(Dataset entries)
_____
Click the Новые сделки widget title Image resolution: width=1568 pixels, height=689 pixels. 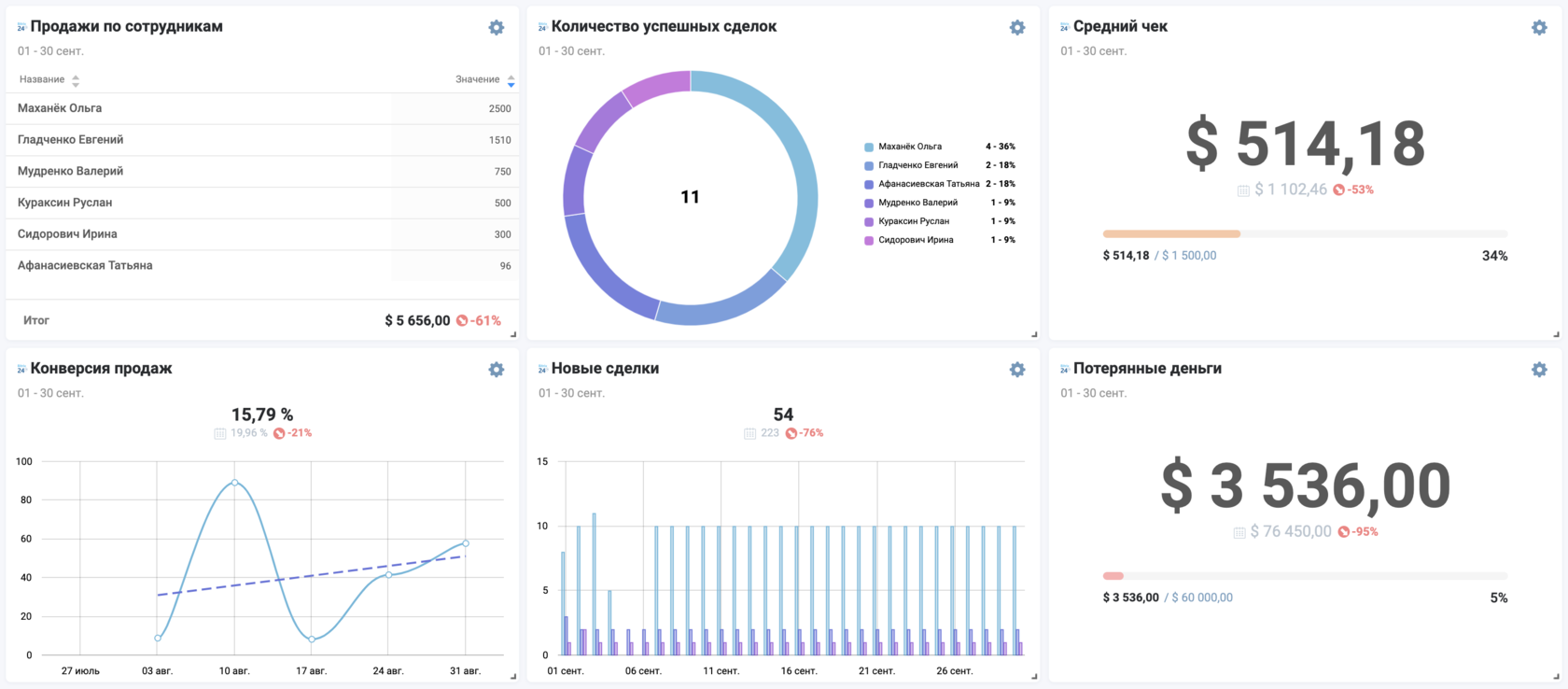coord(605,369)
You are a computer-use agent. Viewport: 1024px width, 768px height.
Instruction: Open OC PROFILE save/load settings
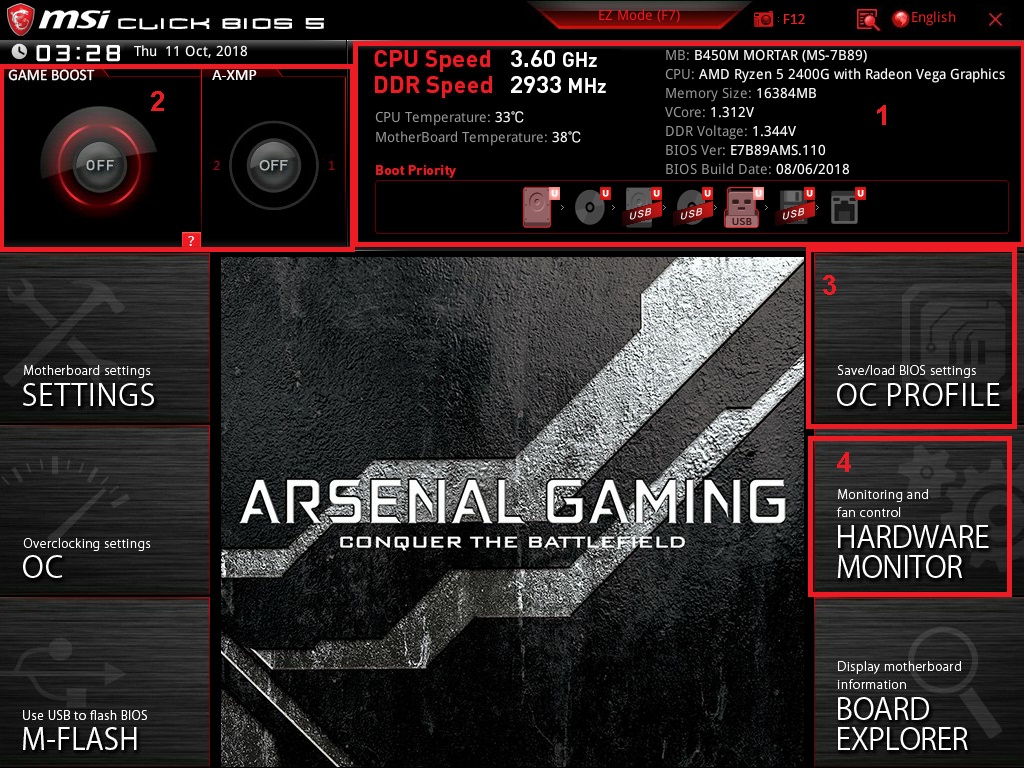coord(912,338)
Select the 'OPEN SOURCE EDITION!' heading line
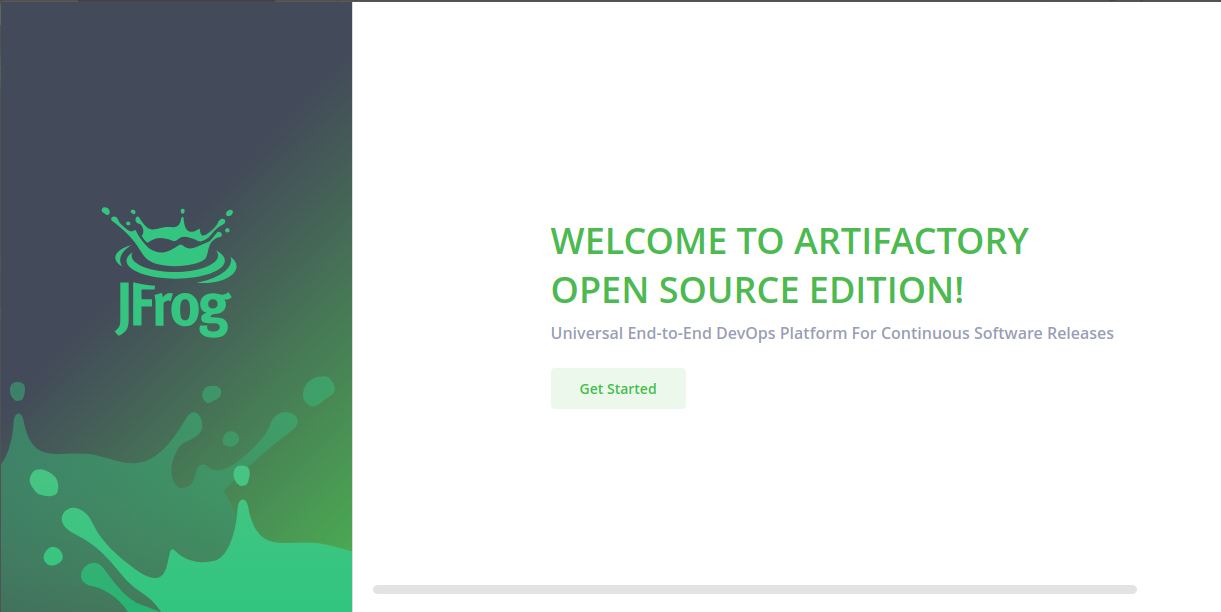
_____
TASK TO CARRY OUT:
All lines from the one containing "You are a computer-use" through the final line of the entries above must be restated word for word, pictures excluded.

EXERCISE RESPONSE:
You are a computer-use agent. Viewport: 1024px width, 768px height.
Instruction: Open OC PROFILE save/load settings
coord(912,338)
Select the 'OPEN SOURCE EDITION!' heading line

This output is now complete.